RCVS and BVA agreed that more could and should be done to prevent occasions where a dog might be needlessly put to sleep, but voiced concerns that a legislative approach could undermine a vet’s clinical judgement, unfairly involve veterinary surgeons in ownership disputes or potential criminality, and leave vets unfairly exposed to financial sanctions.
It will also support existing best practice in terms of discussing alternatives to euthanasia with clients, and give vets flexibility where, in their professional judgment, scanning is not appropriate; this might be if scanning would itself cause a welfare problem, or where a vulnerable client might be involved.

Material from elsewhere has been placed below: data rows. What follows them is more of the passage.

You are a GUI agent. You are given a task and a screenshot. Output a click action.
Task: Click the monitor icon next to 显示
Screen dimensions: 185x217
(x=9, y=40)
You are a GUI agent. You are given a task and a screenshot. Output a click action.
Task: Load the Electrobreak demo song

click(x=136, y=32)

The RCVS Standards Committee recognised the difficulties experienced by veterinary surgeons in dealing with the current microchip database system, but felt that introducing these provisions into the guidance was a more proportionate response than the alternative of legislation with substantial fines. Both the RCVS and BVA were pleased to note that Defra’s new Action Plan for Animal Welfare included a review of existing database systems, with a view to introducing improvements.
George Eustice, Secretary of State for Environment, Food and Rural Affairs, said: “We are a nation of animal lovers and the Government is committed to further strengthening our world-leading animal welfare standards. We have worked closely with the Royal College of Veterinary Surgeons and British Veterinary Association to develop this new guidance, which honours the Tuk’s law principles by requiring vets to scan the microchips of healthy dogs to help ensure they are not put down unnecessarily.”

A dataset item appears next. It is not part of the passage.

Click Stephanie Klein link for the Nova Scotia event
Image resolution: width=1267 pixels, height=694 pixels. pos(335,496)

RCVS President Dr Mandisa Greene MRCVS (pictured) said: “We are grateful to Defra for helping find a workable solution to a challenging problem that will support animal welfare while underpinning the central role of a veterinary surgeon’s judgement, in what is often a very difficult moment for both the client and the vet. We are confident that our new guidance will significantly reduce any risk of unnecessary and unwanted euthanasia, while continuing to help veterinary surgeons help animals under their care to the best of their abilities.”
BVA Senior Vice President Dr Daniella Dos Santos MRCVS said: “One of the most important jobs as a vet is having those difficult conversations with clients about euthanasia where we talk through all the options that are in the animal’s best interests. But where the vet doesn’t consider that euthanasia is necessary, the new guidance clearly sets out the steps we need to take. We support this constructive approach that addresses the campaigners’ concerns without undermining veterinary judgement.”
- There may be circumstances where a request is made by a client for the destruction of a dog, where in the clinical/professional judgement of the veterinary surgeon destruction of the dog is not necessary, for instance where there are no health or welfare reasons for the dog to be euthanised.
- In these circumstances, before carrying out the request for euthanasia, the veterinary surgeon should scan the dog for a microchip and check the relevant database if a microchip is found.
- Clients may have a contract with the shelter from which they acquired the dog such that it can be returned to that shelter, and that it may be appropriate to discuss this with them prior to euthanasia. Alternatively, there may be another individual willing to take responsibility for the dog (who may be named on the microchip database), and this may also be discussed with the client.